**OBJETIVOS**.
(A) Reproduza o trecho do texto sobre a pintura de Bartosz Beda que começa nas palavras "A persistente imigração" e termina após "do território ucraniano.", substituindo "Estados Unidos" por "EUA".
(B) Informe somente o número de linhas das entradas que contêm a sequência "width", diferenciando maiúsculas de minúsculas.

───── TEXTO DE LEITURA ─────

A pintura é mais do que uma forma de apresentar imagens. Em diferentes contextos culturais, tem sido um dispositivo a partir do qual se pode visualizar, refletir com os sentidos e fazer as pessoas vivenciarem e meditarem sensivelmente sobre o mundo. Nesse sentido, Bartosz Beda utiliza a pintura para pensar e chamar a atenção para a migração com as suas novas séries: Four Seasons (As Quatro Estações) e Amália, de 2022. Na verdade, a imigração é mais do que um tema para ele, afetando o seu trabalho de muitas maneiras.

[Figure 10]

A persistente imigração de pessoas da América Latina para os Estados Unidos o tem afetado, particularmente as situações críticas vividas recentemente pelas famílias migrantes, com pais e filhos separados uns dos outros em centros de detenção pelo país. A recente fuga de pessoas da guerra na Ucrânia realça quão ampla e urgente é a sua reflexão pictórica. Polonês e radicado em Dallas depois de ter vivido no Reino Unido e em outros lugares dos Estados Unidos, Beda ficou profundamente sensibilizado pelos destinos incertos e muitas vezes tristes, se não desesperados, tanto dos refugiados e imigrantes latino-americanos que chegam às fronteiras do Texas e quanto daqueles que escapam do território ucraniano.

───── TRECHOS DOS REGISTROS ─────

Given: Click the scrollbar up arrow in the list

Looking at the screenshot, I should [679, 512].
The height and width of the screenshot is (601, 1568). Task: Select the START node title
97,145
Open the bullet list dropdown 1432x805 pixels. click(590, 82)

─────
───── TRECHOS DOS REGISTROS ─────

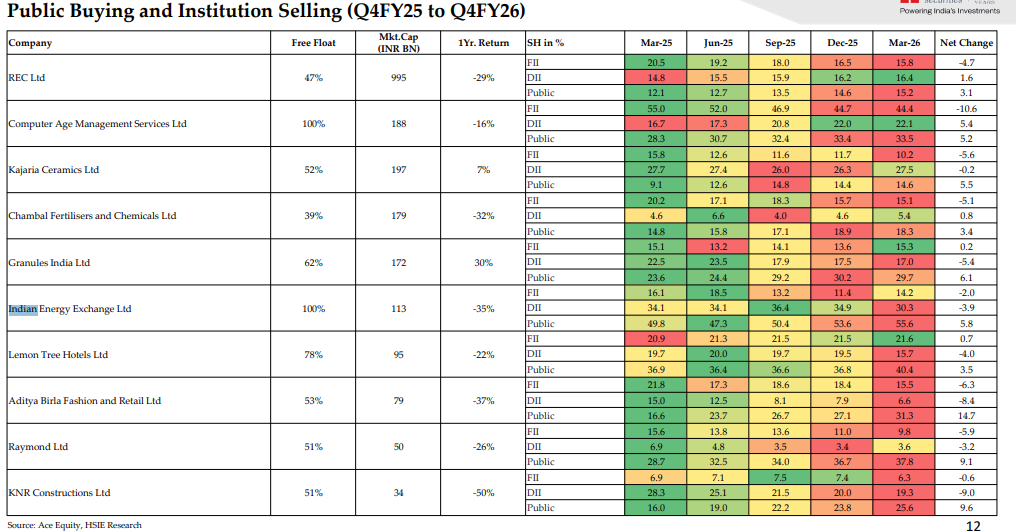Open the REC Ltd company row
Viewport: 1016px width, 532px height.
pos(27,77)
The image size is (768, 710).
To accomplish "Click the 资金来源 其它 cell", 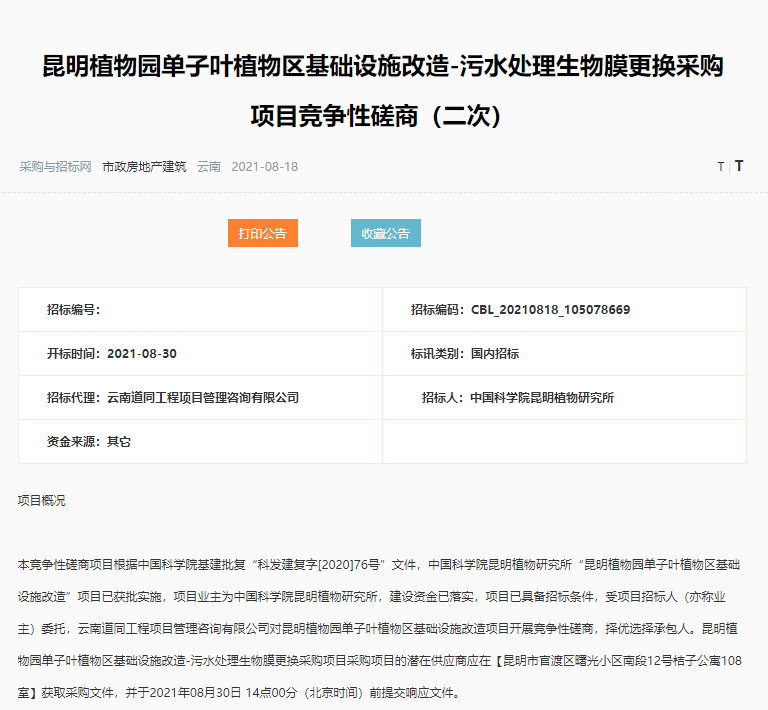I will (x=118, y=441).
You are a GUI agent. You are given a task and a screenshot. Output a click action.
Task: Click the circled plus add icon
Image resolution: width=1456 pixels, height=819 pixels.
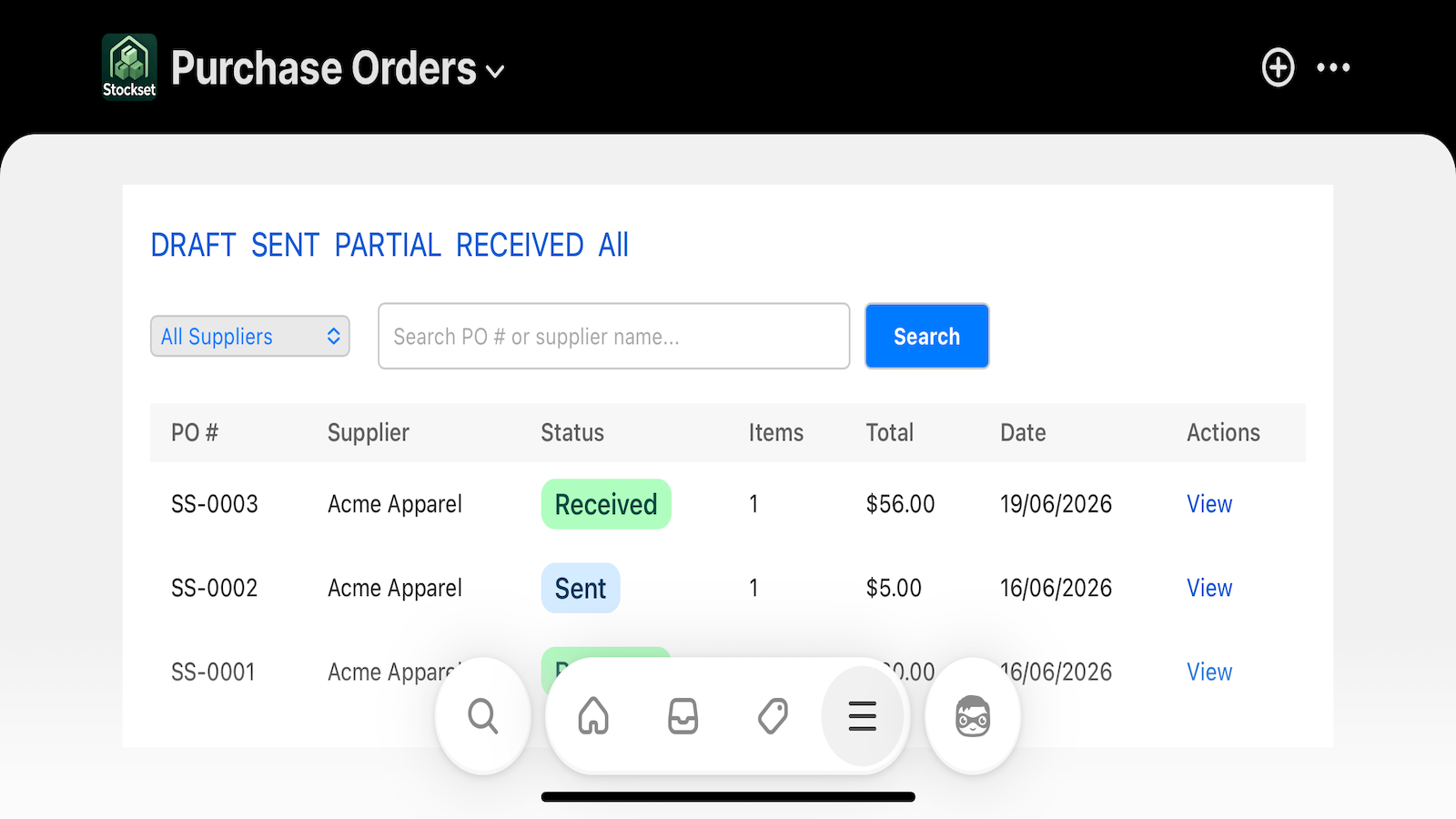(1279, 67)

─────

**RESULTADOS**.
(A)
A persistente imigração de pessoas da América Latina para os EUA o tem afetado, particularmente as situações críticas vividas recentemente pelas famílias migrantes, com pais e filhos separados uns dos outros em centros de detenção pelo país. A recente fuga de pessoas da guerra na Ucrânia realça quão ampla e urgente é a sua reflexão pictórica. Polonês e radicado em Dallas depois de ter vivido no Reino Unido e em outros lugares dos EUA, Beda ficou profundamente sensibilizado pelos destinos incertos e muitas vezes tristes, se não desesperados, tanto dos refugiados e imigrantes latino-americanos que chegam às fronteiras do Texas e quanto daqueles que escapam do território ucraniano.

(B) 3